(Stored entries)
○ ○ ○

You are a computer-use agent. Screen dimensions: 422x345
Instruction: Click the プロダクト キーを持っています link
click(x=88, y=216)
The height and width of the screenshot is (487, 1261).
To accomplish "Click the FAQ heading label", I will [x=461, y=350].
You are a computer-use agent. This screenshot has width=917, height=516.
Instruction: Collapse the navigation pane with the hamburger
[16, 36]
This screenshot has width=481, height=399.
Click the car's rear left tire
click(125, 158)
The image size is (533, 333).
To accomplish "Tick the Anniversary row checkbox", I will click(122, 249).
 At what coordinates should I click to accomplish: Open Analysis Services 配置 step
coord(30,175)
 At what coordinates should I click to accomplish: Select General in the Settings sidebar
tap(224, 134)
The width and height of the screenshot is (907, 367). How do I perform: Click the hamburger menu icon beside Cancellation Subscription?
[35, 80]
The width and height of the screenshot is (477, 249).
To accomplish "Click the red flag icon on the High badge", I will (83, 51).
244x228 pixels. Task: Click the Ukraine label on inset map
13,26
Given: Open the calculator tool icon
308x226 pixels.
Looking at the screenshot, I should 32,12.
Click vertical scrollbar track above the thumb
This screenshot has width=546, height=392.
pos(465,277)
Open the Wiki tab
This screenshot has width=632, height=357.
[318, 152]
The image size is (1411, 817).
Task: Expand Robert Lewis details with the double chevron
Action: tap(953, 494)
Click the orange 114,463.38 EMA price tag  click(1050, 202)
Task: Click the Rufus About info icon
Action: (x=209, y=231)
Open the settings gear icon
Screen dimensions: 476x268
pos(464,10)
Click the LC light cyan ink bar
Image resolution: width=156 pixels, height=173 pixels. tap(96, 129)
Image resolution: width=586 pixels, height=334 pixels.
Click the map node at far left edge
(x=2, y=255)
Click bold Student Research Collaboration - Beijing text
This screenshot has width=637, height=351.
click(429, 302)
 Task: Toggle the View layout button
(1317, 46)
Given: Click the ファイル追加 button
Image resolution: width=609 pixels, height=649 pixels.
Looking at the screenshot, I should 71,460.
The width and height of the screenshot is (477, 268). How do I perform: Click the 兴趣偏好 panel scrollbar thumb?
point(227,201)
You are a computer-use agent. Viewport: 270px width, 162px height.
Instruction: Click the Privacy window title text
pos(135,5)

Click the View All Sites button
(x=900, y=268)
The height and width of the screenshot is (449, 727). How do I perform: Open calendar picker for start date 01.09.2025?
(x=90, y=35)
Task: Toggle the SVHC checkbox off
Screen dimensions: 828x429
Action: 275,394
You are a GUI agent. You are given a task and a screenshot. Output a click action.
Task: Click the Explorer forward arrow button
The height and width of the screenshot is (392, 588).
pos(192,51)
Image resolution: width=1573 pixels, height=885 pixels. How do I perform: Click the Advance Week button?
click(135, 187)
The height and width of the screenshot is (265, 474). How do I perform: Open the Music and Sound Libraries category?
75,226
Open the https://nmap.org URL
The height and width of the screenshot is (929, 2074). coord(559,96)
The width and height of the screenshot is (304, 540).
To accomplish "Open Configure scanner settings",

○ ○ ○

Each line in the records above must be returned exactly as it stands.

[Answer for this exercise]:
You are a computer-use agent. Screen dimensions: 422x345
Instruction: Click the プロダクト キーを持っています link
click(x=88, y=216)
The height and width of the screenshot is (487, 1261).
To accomplish "Click the FAQ heading label", I will [x=461, y=350].
You are a computer-use agent. This screenshot has width=917, height=516.
Instruction: Collapse the navigation pane with the hamburger
[16, 36]
This screenshot has width=481, height=399.
Click the car's rear left tire
click(125, 158)
The image size is (533, 333).
To accomplish "Tick the Anniversary row checkbox", I will click(122, 249).
 At what coordinates should I click to accomplish: Open Analysis Services 配置 step
coord(30,175)
 At what coordinates should I click to accomplish: Select General in the Settings sidebar
tap(224, 134)
The width and height of the screenshot is (907, 367). How do I perform: Click the hamburger menu icon beside Cancellation Subscription?
[35, 80]
The width and height of the screenshot is (477, 249).
To accomplish "Click the red flag icon on the High badge", I will (83, 51).
244x228 pixels. Task: Click the Ukraine label on inset map
13,26
Given: Open the calculator tool icon
308x226 pixels.
Looking at the screenshot, I should 32,12.
Click vertical scrollbar track above the thumb
This screenshot has width=546, height=392.
pos(465,277)
Open the Wiki tab
This screenshot has width=632, height=357.
[318, 152]
The image size is (1411, 817).
Task: Expand Robert Lewis details with the double chevron
Action: tap(953, 494)
Click the orange 114,463.38 EMA price tag  click(1050, 202)
Task: Click the Rufus About info icon
Action: (x=209, y=231)
Open the settings gear icon
Screen dimensions: 476x268
pos(464,10)
Click the LC light cyan ink bar
Image resolution: width=156 pixels, height=173 pixels. tap(96, 129)
Image resolution: width=586 pixels, height=334 pixels.
Click the map node at far left edge
(x=2, y=255)
Click bold Student Research Collaboration - Beijing text
This screenshot has width=637, height=351.
click(429, 302)
 Task: Toggle the View layout button
(1317, 46)
Given: Click the ファイル追加 button
Image resolution: width=609 pixels, height=649 pixels.
Looking at the screenshot, I should 71,460.
The width and height of the screenshot is (477, 268). How do I perform: Click the 兴趣偏好 panel scrollbar thumb?
point(227,201)
You are a computer-use agent. Viewport: 270px width, 162px height.
Instruction: Click the Privacy window title text
pos(135,5)

Click the View All Sites button
(x=900, y=268)
The height and width of the screenshot is (449, 727). How do I perform: Open calendar picker for start date 01.09.2025?
(x=90, y=35)
Task: Toggle the SVHC checkbox off
Screen dimensions: 828x429
Action: 275,394
You are a GUI agent. You are given a task and a screenshot. Output a click action.
Task: Click the Explorer forward arrow button
The height and width of the screenshot is (392, 588).
pos(192,51)
Image resolution: width=1573 pixels, height=885 pixels. How do I perform: Click the Advance Week button?
click(135, 187)
The height and width of the screenshot is (265, 474). How do I perform: Open the Music and Sound Libraries category?
75,226
Open the https://nmap.org URL
The height and width of the screenshot is (929, 2074). coord(559,96)
The width and height of the screenshot is (304, 540).
To accomplish "Open Configure scanner settings",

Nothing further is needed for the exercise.